Ils sont parfois une dizaine, rangés l'un à côté de l'autre, à offrir à des prix imbattables toutes sortes de boissons chaudes: les cafés ambulants, souvent installés dans des coffres de voitures, ont pignon sur rue à Kiev. Mais peut-être plus pour très longtemps.
La mairie a décidé de régulariser ces commerces rentables et jusqu'à présent quasiment indépendants.
Maxime Rojine, 34 ans, travaillait dans le secteur depuis un an et demi lorsque sa voiture a été saisie par les forces de l'ordre.
"Il était 16H00. La voiture était garée, lorsqu'une dizaine de personnes sont arrivées. Elles ont encerclé la voiture de tous les côtés et l'ont embarquée", raconte-t-il à l'AFP.
Deux jours avant, les autorités municipales lui avaient demandé d'apporter des documents prouvant qu'il avait le droit d'exercer cette activité dans les rues de la capitale.
"J'avais tous les documents. Mais ils en réclamaient d'autres", dit-il.
Fin août, la mairie a mis en place de nouvelles procédures concernant les cafés ambulants, omniprésents dans les rues de Kiev, dans des petites fourgonnettes, des mini-vans ou même dans des voitures en forme d'escargots. Un café d'un demi-litre n'y dépasse souvent pas les 25 hryvnias (90 cents d'euros).

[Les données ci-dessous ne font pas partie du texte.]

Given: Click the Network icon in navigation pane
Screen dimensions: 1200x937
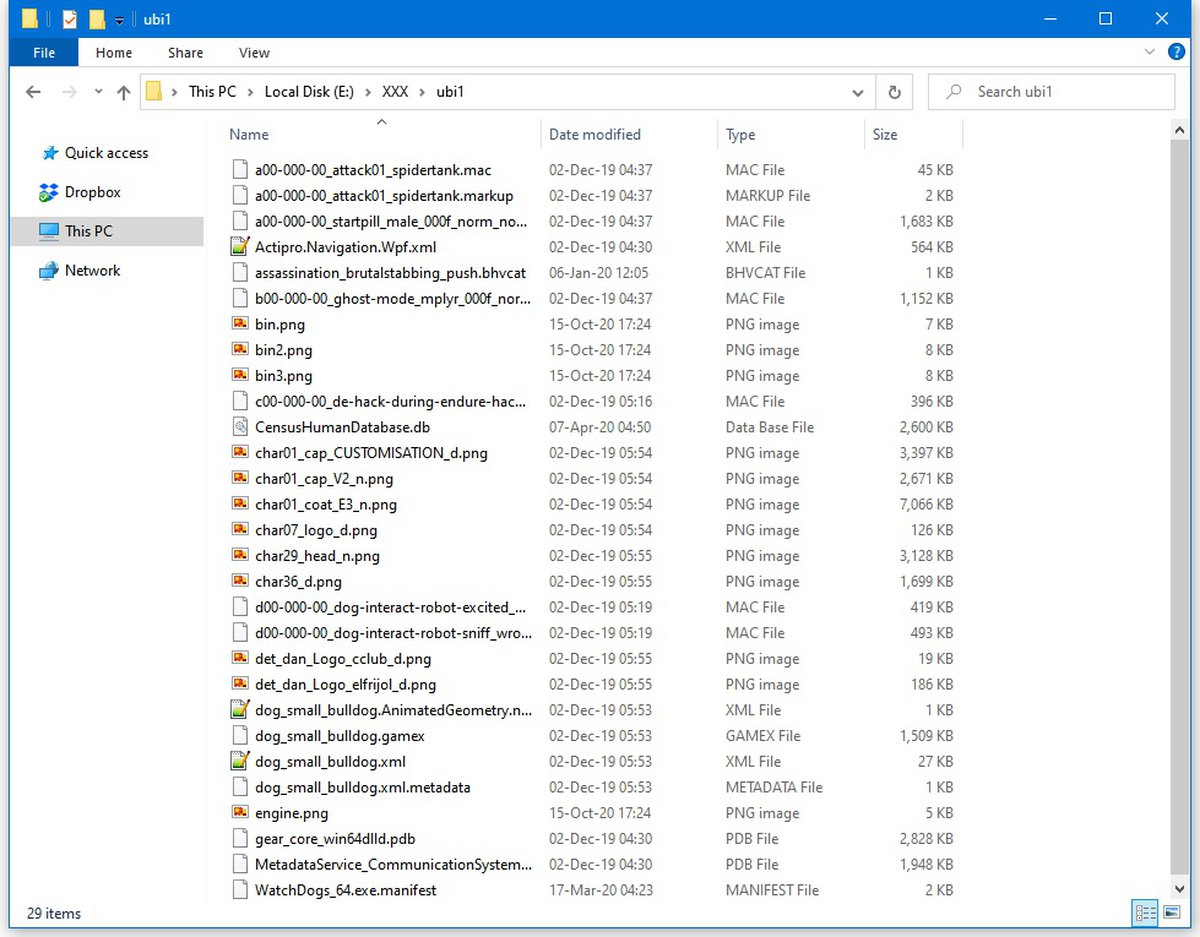Looking at the screenshot, I should [x=48, y=271].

"Si nous faisons de Kiev une ville européenne, il faut qu'il y ait des règles claires. (...) Les cafés-automobiles et les petits magasins ne peuvent pas s'installer où ils veulent et ne pas participer au budget", explique Vitali Klitschko, le maire de la ville, dans un communiqué.
Désormais, les entrepreneurs doivent acheter aux enchères un emplacement où vendre leur café, alors qu'auparavant ils pouvaient se garer où ils le voulaient.
Deux tours d'enchères ont déjà été organisés et plus de 230 emplacements vendus, selon la mairie.
Lors des dernières enchères, "le lot le plus cher est parti à 361.000 hryvnias (14.000 euros) et le plus faible à 4.388 (173 euros)", a-t-elle ajouté.
La mairie estime que les ventes vont lui rapporter plusieurs millions de hryvnias, alors que "ce commerce a seulement rapporté 500.000 hryvnias (19.700 euros) à la capitale au cours des trois dernières années".
- Manifestation devant la mairie -
"200.000, 300.000 hryvnias, ce sont des chiffres irréels. Il faudrait vendre de l'héroïne ou des armes pour se le permettre", rétorque Vitali Golski, chef de l'association des cafés ambulants, lors d'une manifestation devant la mairie.
Depuis plusieurs jours, des dizaines de cafés mobiles se sont garés devant le bâtiment et n'y bougent plus afin de dénoncer les nouvelles règles. Ils estiment non seulement que les enchères se déroulent de manière frauduleuse mais aussi que la mairie n'a pas les compétences légales pour prendre de telles décisions.
Selon un avocat interrogé par l'AFP, Andriï Domanski, seul le Parlement peut changer la législation en vigueur pour les entrepreneurs individuels.
"Les actions des autorités (de Kiev) ont pour but de détruire les petites et moyennes entreprises", conclut-il.
Jusqu'à présent, pour vendre du café dans sa voiture, il suffisait, notamment, d'avoir un certificat d'entrepreneur, de passer un contrôle sanitaire et d'obtenir un document témoignant du fait que la voiture soit correctement équipée.
- 'Chacun a ses habitués' -
Ce type de commerce est apparu en 2008 en Ukraine, mais c'est seulement au cours des trois dernières années qu'il a véritablement explosé.
Durant le Maïdan, le mouvement de contestation fin 2013-début 2014 qui a abouti à la chute de l'ex-régime prorusse, des centaines de manifestants venaient quotidiennement consommer des boissons chaudes auprès de ces cafés mobiles.
Aujourd'hui, il en existe plus de 1.500 à Kiev, selon Vitali Golski.
Et la gamme des boissons proposées est impressionnante: latte, cappuccino, machiatto, americano, expresso, allié selon les goûts à toute sorte de coulis aromatisés. Les entrepreneurs ne manquent pas de créativité.
"C'est agréable de marcher et de pouvoir acheter un café", résume une cliente, Karina Loguinova.
"Chacun a ses habitués", renchérit Maxime Rojine, qui affirme ainsi que même lorsque 10 voitures sont garées l'une a côté de l'autre tous "gagnent un peu et chacun est content".
Malgré les récents événements, Valentin Rijnikov, 22 ans, a décidé de se lancer à son compte.
"C'est dur de craindre qu'on puisse te prendre tout ce que tu as", déplore-t-il. "Tout tient à un fil".